Parts of the exercise
**A.** Translate this sentence from the Cortex-M0 DSP discussion into Spanish: "Frame sync is admittedly a bit of a hack being generated by a timer."
**B.** Continue the Cortex-M0 DSP discussion with the next post after its final line.

Document passage
Hey, it reads Cortex-M0 on the PCB. Are you using the ARM Cortex-M0 as DSP engine ?

Bingo :D Well spotted.

Does it imply that you are using a 32x32 bit multiplication with a 64 bit accumulation ?

No - the multiply on the M0 is a lot more rudimentary. Perhaps you've been indulging in too much of the M4 user manual - I must confess to salivating on reading all about its DSP extensions :) M0 can do 32*32 in one cycle (20nS for the incarnation you're looking at there) but there's no way to handle any overflow so its best to keep the input values to 16 bits or less. Accumulation can be any number of bits (up to the limitation of 14 user registers) so long as the individual products don't overflow 32bits. This means long FIRs are not a problem but coefficients can't easily exceed 16bits.

Looks impressive. But wait a minute, how do you attach a I2S audio DAC on such CPU ? Are you using the built-in serial ports

Yes - at the moment one built-in serial port is generating the BCLK and DATA signals, I use a timer output to create WS. That makes up a single stereo I2S channel. The built in FIFO means this is good for up to 4X oversampling. There's a second serial port available for more fancy effects or doing a two way XO potentially (which is in the pipe of course, no timescales yet...).

, or a FPGA maybe, so in a nutshell, how do you manage the frame sync and how do you guarantee it remains jitter-free ?

Frame sync is admittedly a bit of a hack being generated by a timer. Have to set that up empirically which is a bit of a hassle. Its not jitter free yet - I have noticed jitter sidebands on the output of test tones, but they're fairly low in level (below -110dB from memory) so not overly concerned about them just now. A solution is available - use the SSP in slave mode with an external clock - for those who are jitter averse.
 
ARM as DSP, bingo :D Well spotted.

Extracted entries
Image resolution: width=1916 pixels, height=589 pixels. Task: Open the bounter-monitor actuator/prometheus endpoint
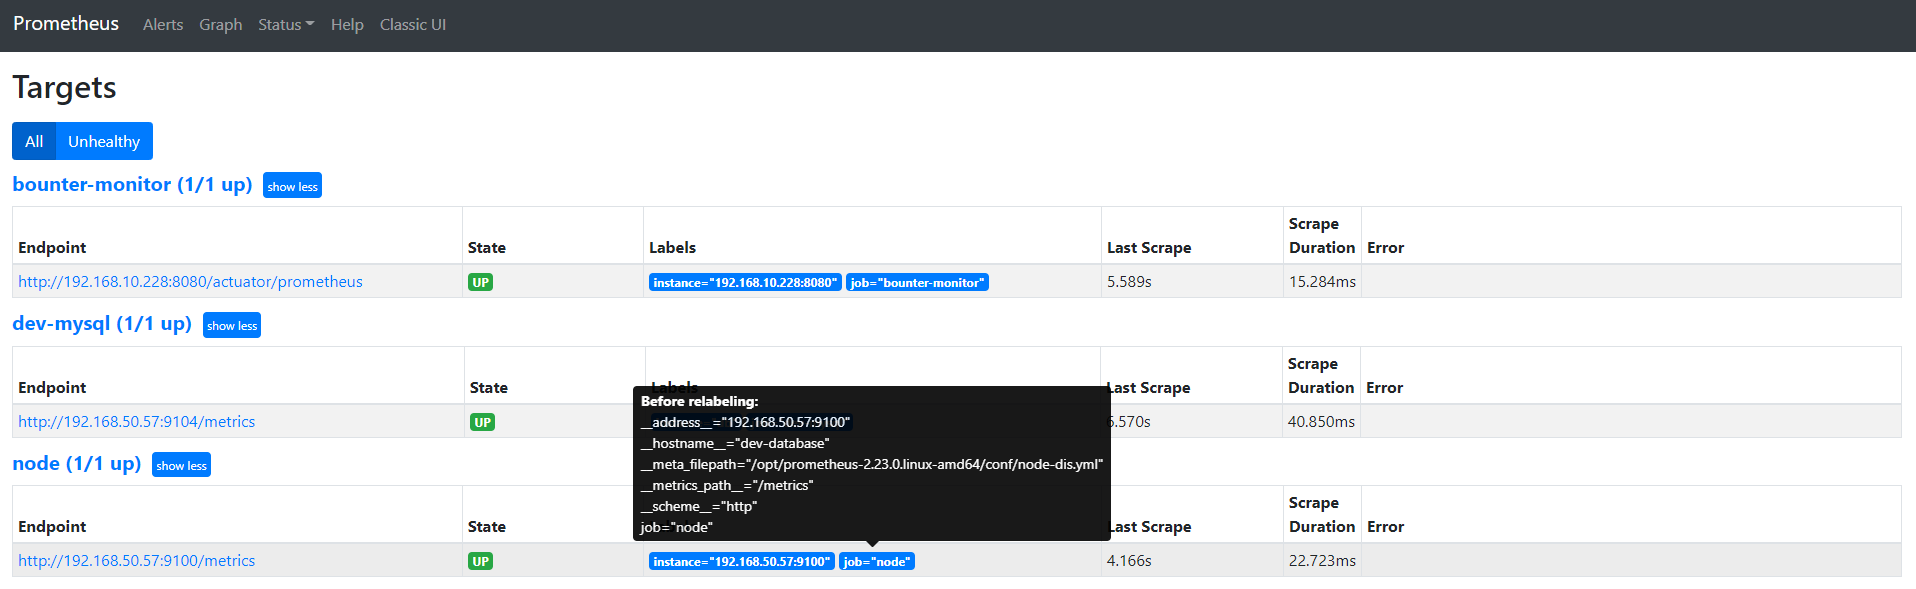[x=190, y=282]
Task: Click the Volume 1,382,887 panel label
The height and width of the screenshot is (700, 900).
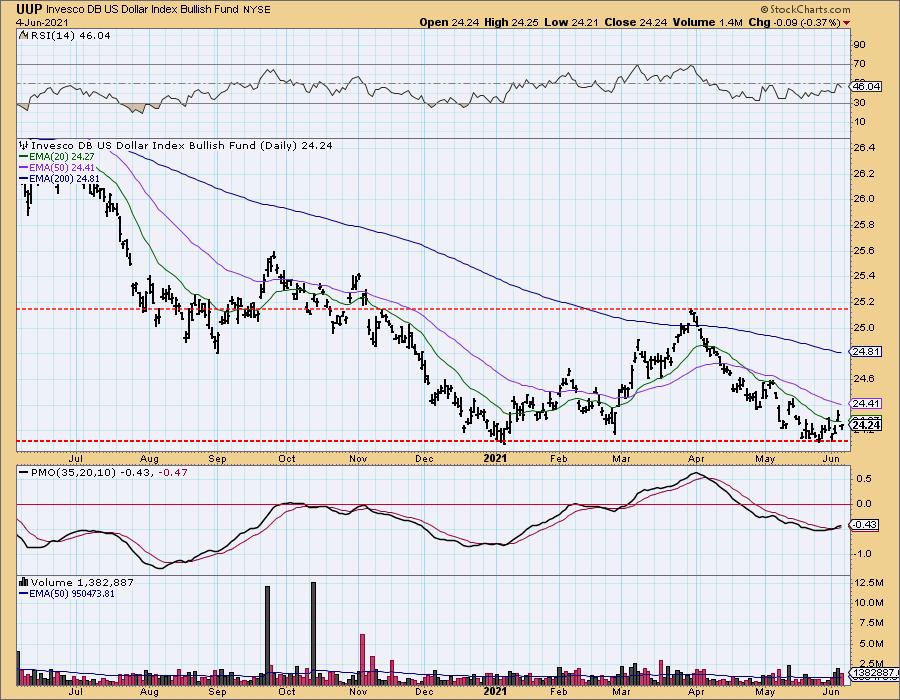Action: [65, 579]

Results
**A.** La sincronización de trama es, hay que reconocerlo, un tanto improvisada, ya que la genera un temporizador.

**B.**
Would be fantastic if you manage to hook a S/PDIF receiver and two stereo DACs, for implementing a two-way digital crossover plus a Linkwitz Transform for flattening the deep bass. Clocking the whole stuff from the S/PDIF signal, using a quality S/PDIF receiver as master, is a way to avoid jitter. A digital Linkwitz Transform operating at 96 kHz without decimation requires 32 x 32 bit arithmetics, with 64-bit intermediate results. Have you considered the new Freescale ARM Cortex-M4 processors like the Kinetis K60 maybe ? They may support such 32x32=64 arithmetic, maybe not single cycle. For three-way crossovers, one may cascade two such lovely boards in digital domain using the remaining serial port.
 
Would be fantastic if you manage to hook a S/PDIF receiver and two stereo DACs, for implementing a two-way digital crossover plus a Linkwitz Transform for flattening the deep bass.

I'll have to look into the Linkwitz Transform as I'm not familiar with it. Thanks for the heads up. I think to do the full two-way XO we'd need to go for two M0's (not a big deal as the chips are about 1euro a piece). At present my setup has data coming in off a QA550 wav player through some HC595s. If I want to use the second serial port for output it shares pins I'm already using for that 8 bit parallel input, making things a tad awkward. So I figured perhaps with a two M0 setup we'd not only have more CPU cycles to play around with but also more buffer RAM to handle de-jittering. We might also be able to dispense with a dedicated SPDIF receiver chip (which is already more expensive than the CPU).

Have you considered the new Freescale ARM Cortex-M4 processors like the Kinetis K60 maybe ? They may support such 32x32=64 arithmetic, maybe not single cycle.

I have looked, but to be honest I'm rather lazy about learning new peripherals. I'll muck about with these until NXP's M4s come along. In the meantime there's always the M3s if I run out of CPU grunt.

For three-way crossovers, one may cascade two such lovely boards in digital domain using the remaining serial port.

Actually I was thinking of cascading using the on-board UART as its nicely buffered, then a 3 M0 solution could handle a 4-way XO. Haven't gone anywhere near the UART yet so that's looking a few months ahead.
 
Would be nice to have such tiny lovely PCB replacing one or more AK4383 DACs. Hacking an audio-video receiver this way, you can be multichannel and multiway, all in digital domain. Imagine a USB port for configuring it in a flexible way, basing on a LTspiceIV netlist. See attached picture.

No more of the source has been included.